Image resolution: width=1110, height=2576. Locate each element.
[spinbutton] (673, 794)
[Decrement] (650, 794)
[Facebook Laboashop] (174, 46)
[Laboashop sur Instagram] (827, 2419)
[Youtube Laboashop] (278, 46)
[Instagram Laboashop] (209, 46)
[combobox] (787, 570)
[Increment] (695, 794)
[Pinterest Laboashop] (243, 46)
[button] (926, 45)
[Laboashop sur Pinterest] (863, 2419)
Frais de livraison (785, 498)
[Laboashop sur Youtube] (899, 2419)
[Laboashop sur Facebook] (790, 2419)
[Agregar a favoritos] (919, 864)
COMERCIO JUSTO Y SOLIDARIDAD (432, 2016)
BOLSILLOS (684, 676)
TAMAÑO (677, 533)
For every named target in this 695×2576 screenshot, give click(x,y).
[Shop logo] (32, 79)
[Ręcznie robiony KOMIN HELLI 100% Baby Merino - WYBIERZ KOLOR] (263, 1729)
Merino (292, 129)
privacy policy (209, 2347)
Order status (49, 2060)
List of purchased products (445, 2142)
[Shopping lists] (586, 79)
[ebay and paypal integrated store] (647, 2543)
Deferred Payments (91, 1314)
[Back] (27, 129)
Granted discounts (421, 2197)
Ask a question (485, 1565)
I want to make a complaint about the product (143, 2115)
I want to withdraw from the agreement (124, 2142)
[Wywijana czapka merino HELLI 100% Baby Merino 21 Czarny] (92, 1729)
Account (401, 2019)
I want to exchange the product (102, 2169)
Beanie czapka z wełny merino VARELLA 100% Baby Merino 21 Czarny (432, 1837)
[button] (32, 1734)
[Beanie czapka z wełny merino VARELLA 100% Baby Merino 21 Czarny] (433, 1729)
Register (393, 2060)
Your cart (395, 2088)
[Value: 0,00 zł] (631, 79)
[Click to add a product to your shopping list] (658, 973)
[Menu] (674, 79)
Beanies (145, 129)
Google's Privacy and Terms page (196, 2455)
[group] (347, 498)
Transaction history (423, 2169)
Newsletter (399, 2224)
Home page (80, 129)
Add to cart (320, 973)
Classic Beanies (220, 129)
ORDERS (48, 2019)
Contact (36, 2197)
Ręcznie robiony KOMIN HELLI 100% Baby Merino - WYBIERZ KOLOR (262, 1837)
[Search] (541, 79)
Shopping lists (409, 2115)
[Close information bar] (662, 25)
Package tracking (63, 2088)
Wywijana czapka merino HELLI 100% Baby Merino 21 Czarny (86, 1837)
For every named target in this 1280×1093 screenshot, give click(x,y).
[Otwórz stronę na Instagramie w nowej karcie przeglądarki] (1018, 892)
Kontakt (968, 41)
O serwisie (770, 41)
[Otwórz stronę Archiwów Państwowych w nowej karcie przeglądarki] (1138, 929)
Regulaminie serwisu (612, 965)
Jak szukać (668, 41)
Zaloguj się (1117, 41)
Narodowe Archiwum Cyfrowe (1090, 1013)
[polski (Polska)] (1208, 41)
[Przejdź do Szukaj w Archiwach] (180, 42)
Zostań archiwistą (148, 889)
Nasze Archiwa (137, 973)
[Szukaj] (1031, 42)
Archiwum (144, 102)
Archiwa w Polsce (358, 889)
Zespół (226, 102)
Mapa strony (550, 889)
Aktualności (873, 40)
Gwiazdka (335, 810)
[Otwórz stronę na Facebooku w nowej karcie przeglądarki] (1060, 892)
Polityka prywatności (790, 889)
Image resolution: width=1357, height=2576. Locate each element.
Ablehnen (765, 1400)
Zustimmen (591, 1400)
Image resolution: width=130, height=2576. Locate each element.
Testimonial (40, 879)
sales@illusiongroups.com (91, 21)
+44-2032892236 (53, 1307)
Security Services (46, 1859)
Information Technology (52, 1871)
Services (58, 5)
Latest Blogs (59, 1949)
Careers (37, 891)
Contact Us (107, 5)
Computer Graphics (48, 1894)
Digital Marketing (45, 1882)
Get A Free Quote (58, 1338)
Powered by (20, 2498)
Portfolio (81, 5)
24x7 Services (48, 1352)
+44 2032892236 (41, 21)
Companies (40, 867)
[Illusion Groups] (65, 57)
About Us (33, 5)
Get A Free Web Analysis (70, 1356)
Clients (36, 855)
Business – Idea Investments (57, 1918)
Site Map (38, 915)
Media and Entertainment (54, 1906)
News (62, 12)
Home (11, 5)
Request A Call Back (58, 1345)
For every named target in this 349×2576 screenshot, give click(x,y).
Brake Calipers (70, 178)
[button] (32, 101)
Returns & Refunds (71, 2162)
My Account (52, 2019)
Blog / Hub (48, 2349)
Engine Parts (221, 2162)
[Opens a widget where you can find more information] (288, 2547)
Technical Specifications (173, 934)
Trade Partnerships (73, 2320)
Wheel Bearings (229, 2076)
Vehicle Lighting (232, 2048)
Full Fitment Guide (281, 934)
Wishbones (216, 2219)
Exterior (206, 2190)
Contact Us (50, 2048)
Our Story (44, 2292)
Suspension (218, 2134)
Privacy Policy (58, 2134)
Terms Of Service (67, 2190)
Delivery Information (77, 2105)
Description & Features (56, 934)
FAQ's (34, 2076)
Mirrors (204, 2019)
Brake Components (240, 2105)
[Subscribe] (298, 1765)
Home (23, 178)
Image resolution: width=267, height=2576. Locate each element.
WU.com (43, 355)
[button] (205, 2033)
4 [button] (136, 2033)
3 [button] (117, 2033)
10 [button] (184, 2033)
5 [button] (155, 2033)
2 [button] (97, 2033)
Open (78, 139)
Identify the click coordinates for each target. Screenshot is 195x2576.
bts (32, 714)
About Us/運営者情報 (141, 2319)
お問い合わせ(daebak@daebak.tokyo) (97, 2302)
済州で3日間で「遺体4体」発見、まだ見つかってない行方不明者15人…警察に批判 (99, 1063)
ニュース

ASSIGNED TASK
In the entries above, one line contains "Zaloguj się (1117, 41)" and another contains "Portfolio (81, 5)". Reproduce exactly those two lines and the lines between them, nothing else.

RESPONSE TO THE EXERCISE
Zaloguj się (1117, 41)
Narodowe Archiwum Cyfrowe (1090, 1013)
[polski (Polska)] (1208, 41)
[Przejdź do Szukaj w Archiwach] (180, 42)
Zostań archiwistą (148, 889)
Nasze Archiwa (137, 973)
[Szukaj] (1031, 42)
Archiwum (144, 102)
Archiwa w Polsce (358, 889)
Zespół (226, 102)
Mapa strony (550, 889)
Aktualności (873, 40)
Gwiazdka (335, 810)
[Otwórz stronę na Facebooku w nowej karcie przeglądarki] (1060, 892)
Polityka prywatności (790, 889)
Image resolution: width=1357, height=2576. Locate each element.
Ablehnen (765, 1400)
Zustimmen (591, 1400)
Image resolution: width=130, height=2576. Locate each element.
Testimonial (40, 879)
sales@illusiongroups.com (91, 21)
+44-2032892236 (53, 1307)
Security Services (46, 1859)
Information Technology (52, 1871)
Services (58, 5)
Latest Blogs (59, 1949)
Careers (37, 891)
Contact Us (107, 5)
Computer Graphics (48, 1894)
Digital Marketing (45, 1882)
Get A Free Quote (58, 1338)
Powered by (20, 2498)
Portfolio (81, 5)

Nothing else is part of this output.